Autor: Hogarutil
Es fundamental mantenernos hidratados, pero ¿sabes qué tipo de agua te conviene?
Nuestro cuerpo necesita una cantidad constante del 60-70% de agua corporal, imprescindible para llevar a cabo diferentes funciones como asimilar los nutrientes, regular la temperatura y disolver los deshechos. Además, ayuda a eliminar toxinas y contribuye a mantener la salud de la piel y de los tejidos óseos y musculares. El consumo de abundante agua mineral tiene efectos laxantes que contribuyen al buen funcionamiento del intestino para combatir el estreñimiento y diuréticos que ayudan contra la retención de líquidos.

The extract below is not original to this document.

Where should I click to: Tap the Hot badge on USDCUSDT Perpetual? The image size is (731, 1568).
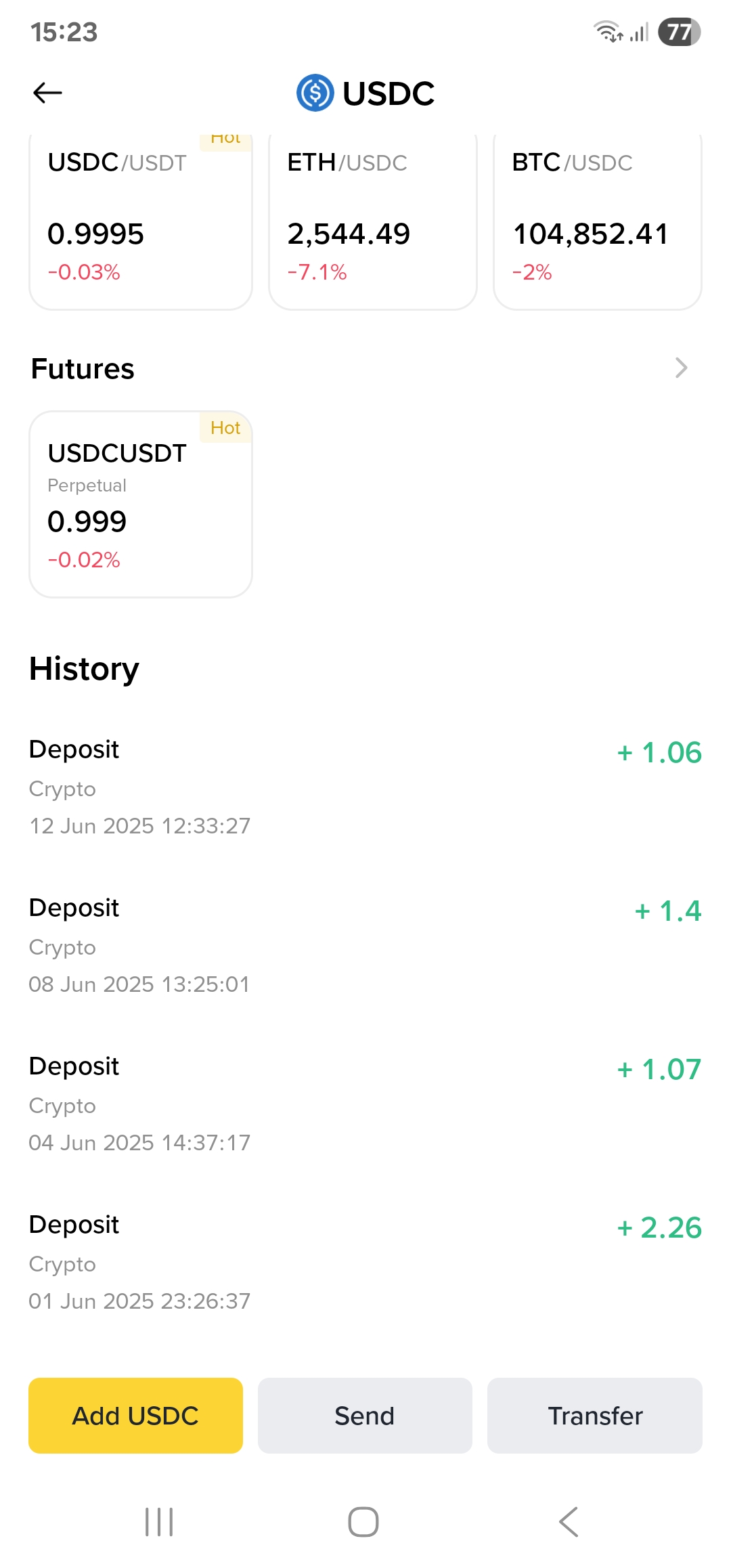[225, 428]
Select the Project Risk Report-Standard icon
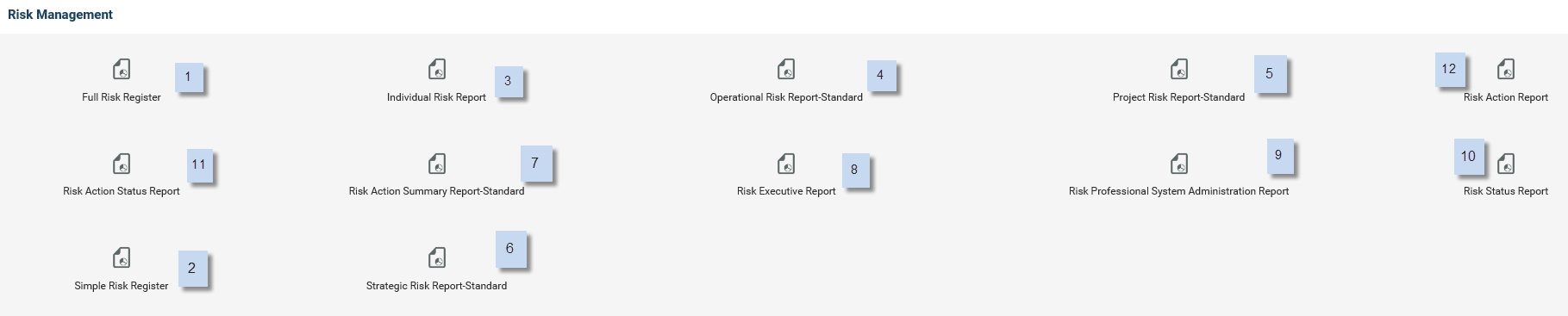This screenshot has height=316, width=1568. pyautogui.click(x=1178, y=69)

Para mantener constante el nivel de agua en el organismo necesitamos
ingerir alrededor de 2,5 de agua diarios, de éstos 1,5 litros proceden de
bebidas (fundamentalmente agua) y el resto de alimentos o platos
preparados con alto contenido hídrico. Una pequeña proporción proviene
de la combustión de los nutrientes. Si no eres una gran amante del agua
para llegar a esa cantidad apúntate a las infusiones
de plantas, limonadas y zumos naturales de frutas, sopas y verduras
frescas como lechuga en comidas o cenas.
NECESIDADES DE AGUA
TIPOS DE AGUA
El agua tiene 0 calorías y, en algunos casos aporta algunos minerales como calcio, flúor o yodo. El agua está en solución, gases como dióxido de carbono o sales minerales como carbonatos, sulfatos de calcio y magnesio son responsables de la dureza del agua.
Entre las aguas envasadas se encuentran el agua mineral natural, agua de manantial y aguas potables preparadas. Parte del agua envasada contiene anhídrido carbónico que permite dividirla en agua con o sin gas. Además, en el mercado hay multitud de aguas envasadas en función de su contenido en minerales, asociado con el alivio de ciertas enfermedades: aguas fuertemente mineralizadas, alcalinas (patologías del metabolismo), sulfatadas (enfermedades del hígado y de las vías biliares),
bicarbonatadas (favorecen la digestión), cálcicas (aporte diétetico de
calcio para los huesos), cloruradas, fluoradas (reducen el riesgo de
caries) magnésicas (combaten el estrés), ferruginosas y arsenicales (mejoran casos de anemia y deterioro orgánico), etc.
Casos especiales
Un déficit de agua puede llevar a la deshidratación mientras que un esceso de agua simplemente se elimina. Sólo en algunas condiciones patológicas se puede acumular el agua en forma de edema o aumentar el volumen sanguíneo, contribuyendo a un aumento en la presión arterial.